A lot of people probably have heard the IT guy in their company mention a “data warehouse” before, but exactly what is a business data warehouse?
The easiest way to put it is there are essentially two main ways of storing data: either for operational purposes, or for reporting purposes. When data is stored for operations, you usually want to be able to quickly ADD records to the database – so the database is designed such that data can be inserted into the database quickly. When you want to report on data, then the database will be designed with READING records in mind.
These seems like simple differences, but they create a whole host of incredibly technically challenging issues, and people tend to specialize in either one or the other.
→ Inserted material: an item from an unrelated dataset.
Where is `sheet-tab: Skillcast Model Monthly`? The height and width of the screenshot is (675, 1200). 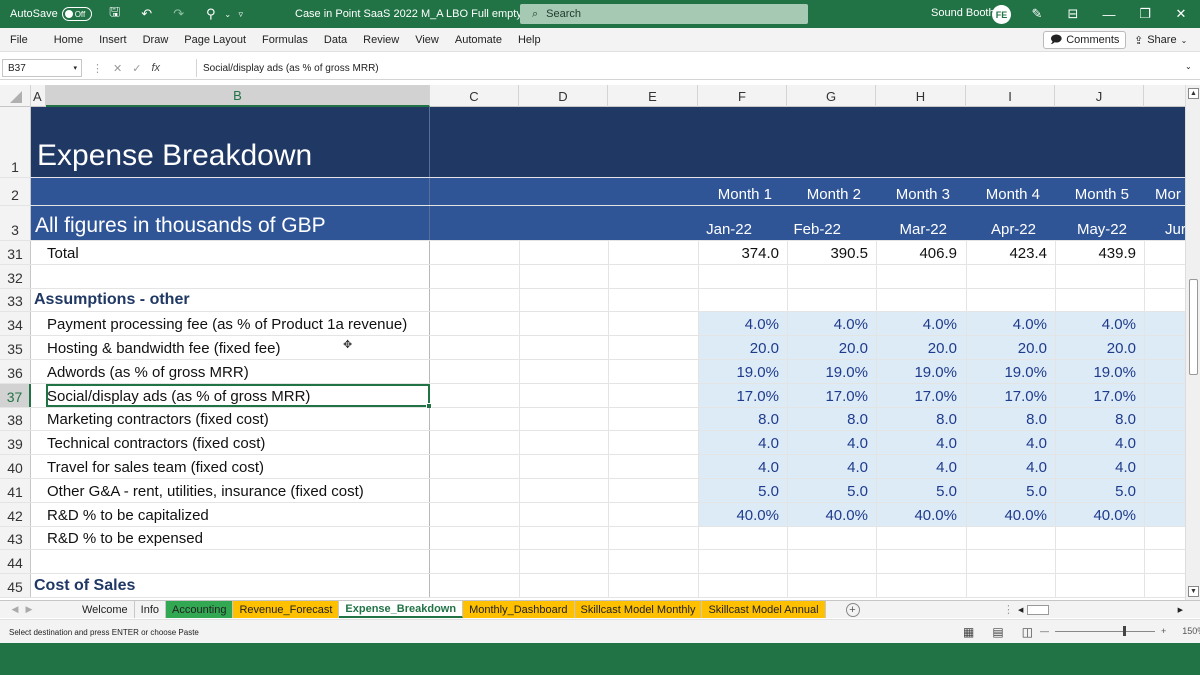 sheet-tab: Skillcast Model Monthly is located at coordinates (638, 610).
When someone refers to a “data warehouse”, they are referring the reporting-oriented database (also known as an OLAP database, for Online Analytical Processing).
The real power of a data warehouse containing your business data is that it is usually structured by creating things called “cubes”. Basically, what this means is that instead of treating the records in the database each as an individual row, they are grouped by some kind of data value, such as “Country” or “Processed Date”.
While this is a somewhat confusing idea, a simple way to look at it is like pages in a book. Imagine you had a book called “World Steel Production”, which contained paragraphs listing all the tons of steel produced on various dates by various steel companies. Now imagine that the pages of that book were organized geographically, so all the steel produced in a given country was listed on the same page together, regardless of date or company.
If the book was structured this way, it would be very quick and easy for you to go to the index and open right to the page for “China Steel Production”, much faster than if the book was simply in chronological order, and you had to go through the whole book to find all the paragraphs related to China.
A data warehouse is basically the same thing. Instead of storing the records in a single chronological fashion, records are grouped by particular measures (sometimes called dimensions), so that they can be accessed quickly for reporting purposes. Each “slice” of the data warehouse “cube” represents a particular value for that dimension – for instance, if the dimension was “Production Year”, there would be a “1998” slice.
Hopefully this sheds some light on data warehouses, which are an incredibly powerful data tool for your business.